オンラインサービスの登録に、これまで数えきれないほどメールアドレスや電話番号を入力したことのある人は多いだろう。Webサイトやアプリにアクセスしたり、ニュースを読んだり、ソーシャルメディアへログインしたりする場合も同様だ。はっきり言って、私たちの連絡先情報はインターネット上に広まってしまっている。

その一方で、オンライン上でプライバシーを保ち、安全を確保するのは大変な労力と時間を要する。新しいサービスに登録したり、オンラインで商品を購入したりするたびに、何の情報をシェアするのか設定を管理しなければならないからだ。極めて面倒な作業であるため、効率的に行う必要がある。
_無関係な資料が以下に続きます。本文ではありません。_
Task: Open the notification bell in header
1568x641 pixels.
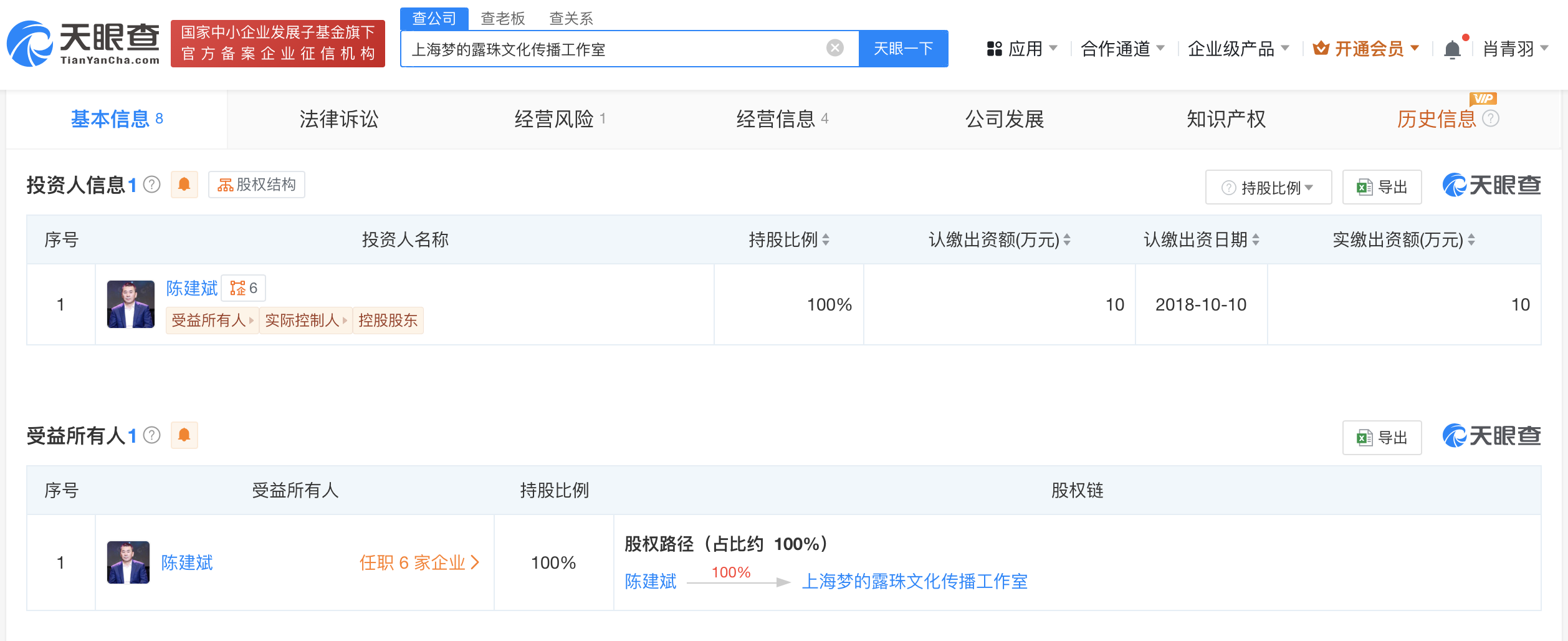Action: coord(1452,49)
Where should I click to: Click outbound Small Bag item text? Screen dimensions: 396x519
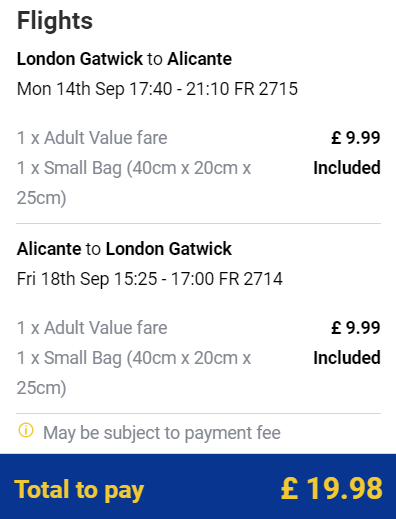[x=134, y=183]
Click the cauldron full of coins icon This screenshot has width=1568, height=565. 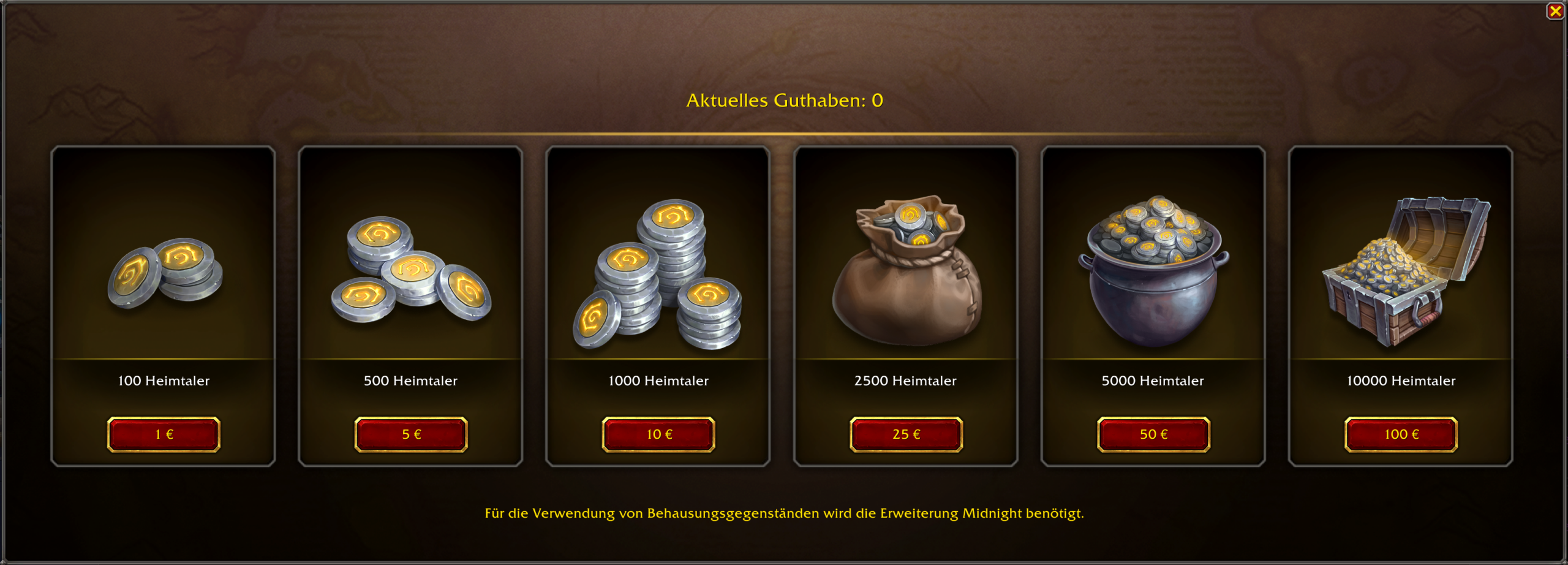tap(1153, 271)
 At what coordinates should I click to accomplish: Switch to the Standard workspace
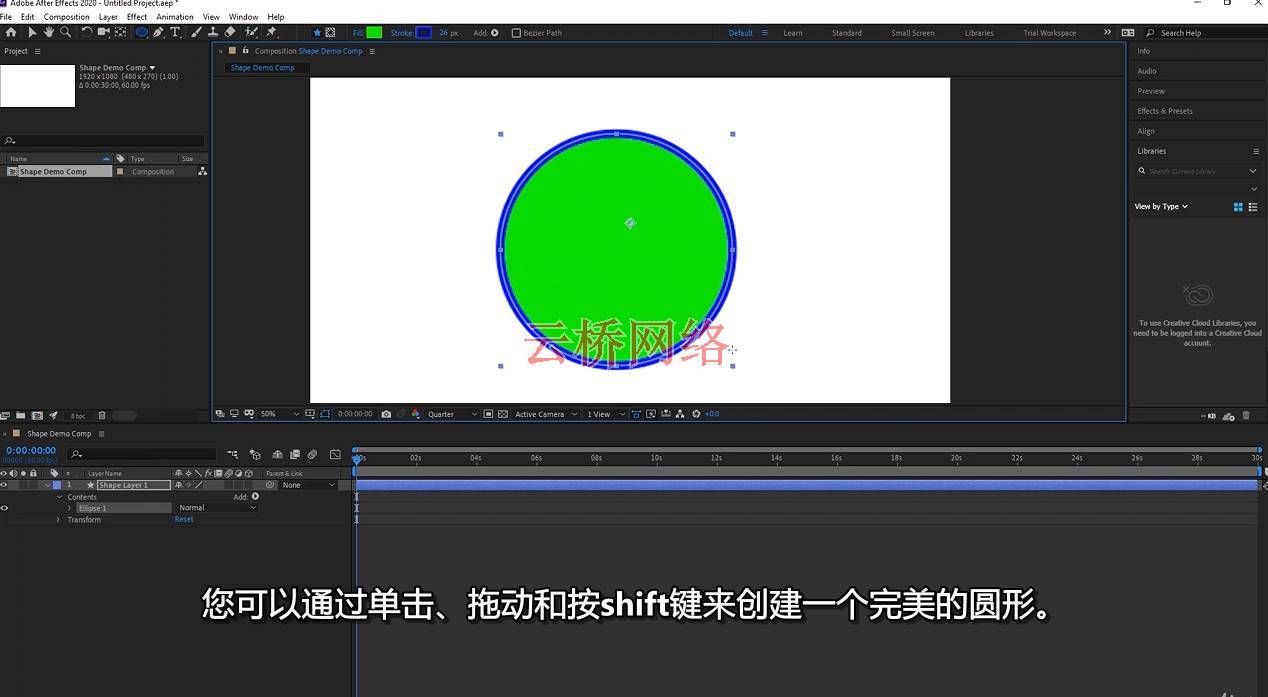846,33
今後数ヶ月間、オンライン上のプライバシーを保護するために、今日からできることを紹介する。

使い捨てや一時的な連絡先を用いて、オンライン上で目立たないようにする方法

使い捨てのメールアドレスとセカンダリメールアドレス

登録にメールアドレスを必要とするWebサイトは多い。ほとんどの人は、普段よく使用しているメールアドレスを入力しているだろう。そこで、一時的な使い捨てのメールアドレスやセカンダリメールアドレスの使用をおすすめする。新規アカウントの登録や、制限されたコンテンツにアクセスするためにメールアドレスを入力する場合、マーケティング目的で該当のサービスから別のサービスへ連絡先情報を転用することに同意していることになるケースが少なくないからだ。

個人情報の転用を防ぐ方法について、以下に解説する。

戦略1:あまり重要でないWebサイトでは、使い捨てのメールアドレスを利用する

多くの使い捨てメールサービスでは、一定期間後にメールが自動削除される。大量の販促メールやスパムメールに晒されるリスクを避けながら、メールアドレスを登録して会員限定コンテンツにアクセスしたいときに有用な方法だ。
ただし、重要なデータを扱う場合、使い捨てメールサービスの利用は推奨されない。

戦略2:ログインや重要なメールマガジン用にセカンダリメールアドレスを作成する

行政や銀行、そのほかの重要な連絡先については、ProtonMailのようなエンドツーエンドで暗号化されたメールサービスを使うべきだ。普段使いのメールアドレスは、家族や友人と連絡するためだけに使うのが望ましい。メールアドレスを使い分けると、受信箱を整理でき、スパムメールを避けられる。また、使用中のメールサービスに情報漏えいが発生した場合でも、被害を抑えられるだろう。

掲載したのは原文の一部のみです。